TEXT TO READ:
↓
In fact, Dyer issues a sobering warning. He suggests that any further escalation by Western powers—particularly through expanded bombing campaigns in Syria—will serve not to weaken the Islamic State, but to lend it strength. It will validate the very narrative ISIS seeks to perpetuate: that Muslims are under siege from Western infidels. And in doing so, it becomes a most effective instrument of recruitment—drawing the disaffected, the wounded, and the desperate into its fold.

 

“You poke the bear,” Dyer explains with an apt metaphor, “and the bear descends in fury—not only upon you, but upon those nearby, and upon innocents far removed from the original quarrel. And in that collateral chaos, some find themselves driven straight into the arms of the revolutionaries.”

 

Such is the tragic alchemy of our times: that in fighting monsters, we risk becoming their makers.
↑
DATASET EXTRACT:
↓
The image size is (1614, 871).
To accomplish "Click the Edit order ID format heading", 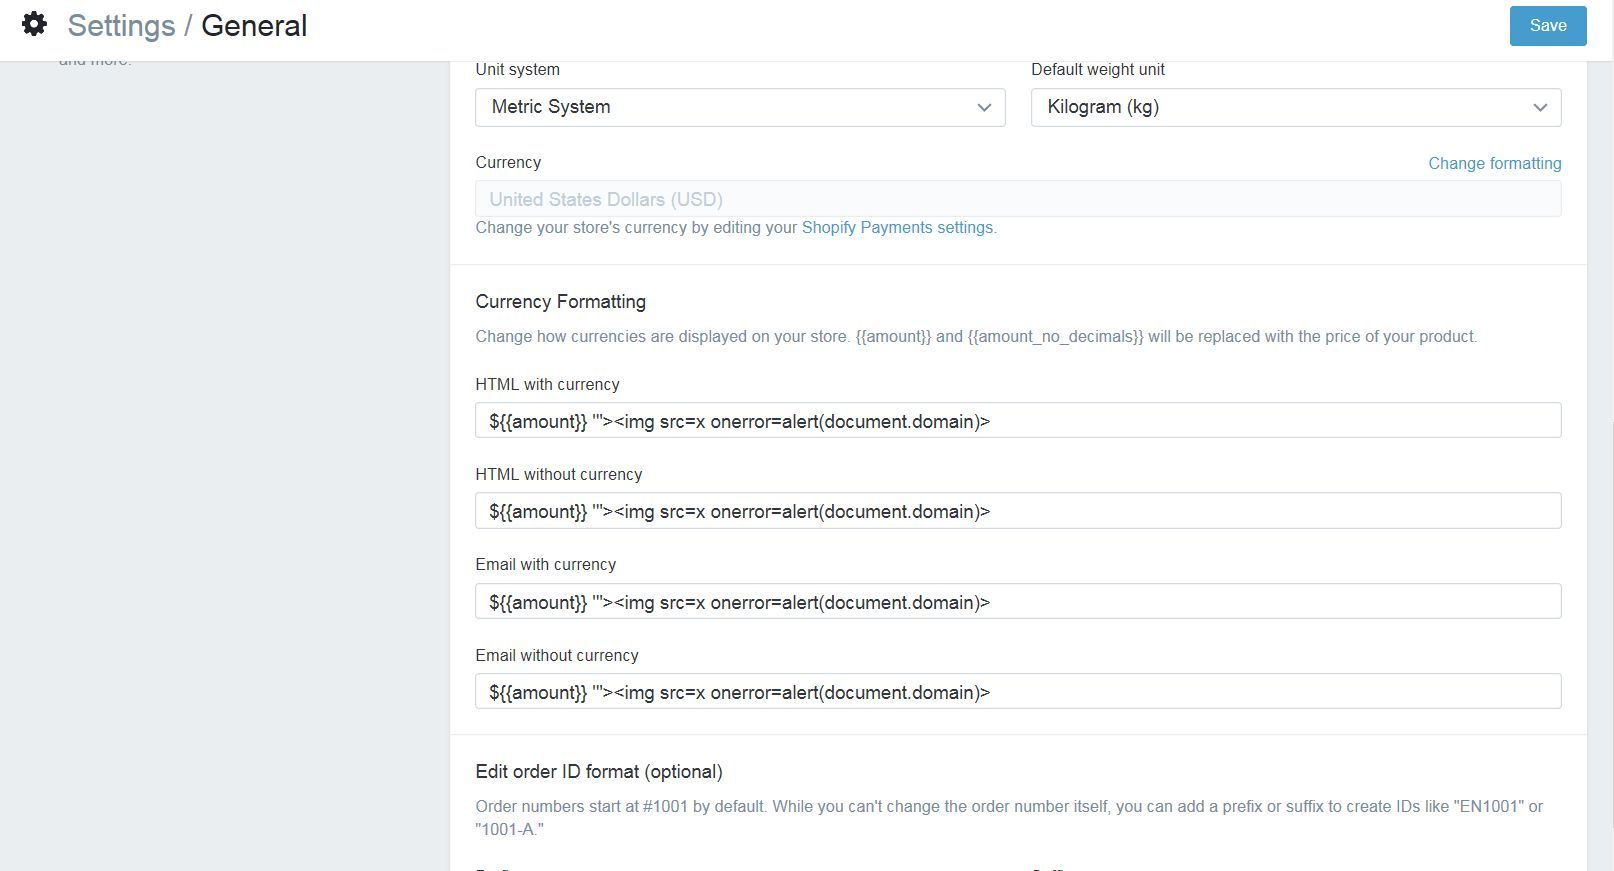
↑
↓
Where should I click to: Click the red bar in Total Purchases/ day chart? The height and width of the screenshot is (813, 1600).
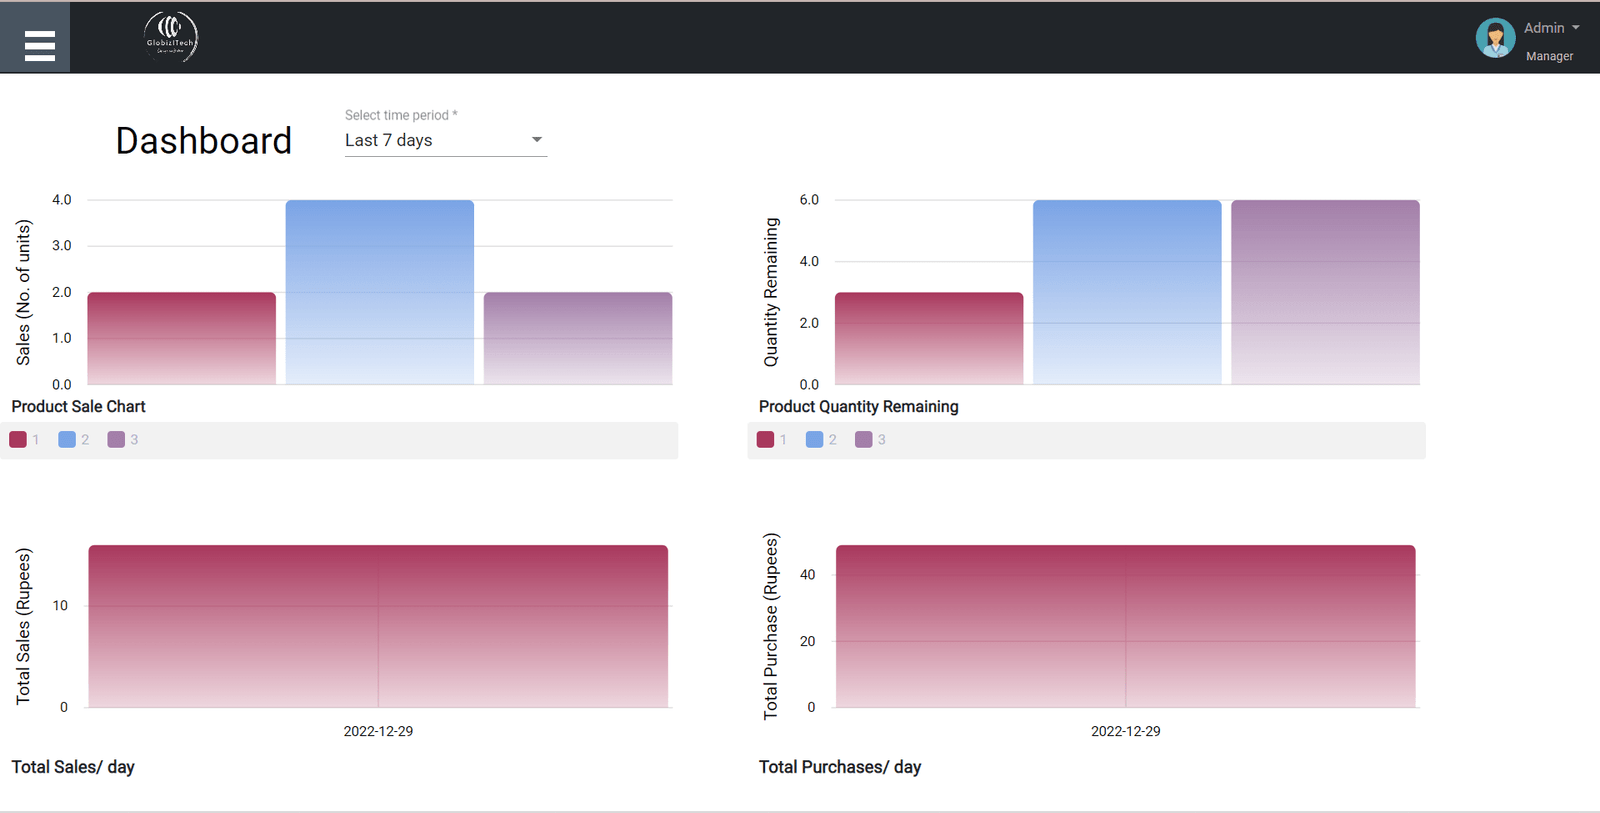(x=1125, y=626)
↑
YOUR GOAL:
In the passage on Dyer's warning about Western escalation, list everyone the bear is said to descend upon in fury.

RESULT FOR THIS TASK:
- you
- those nearby
- innocents far removed from the original quarrel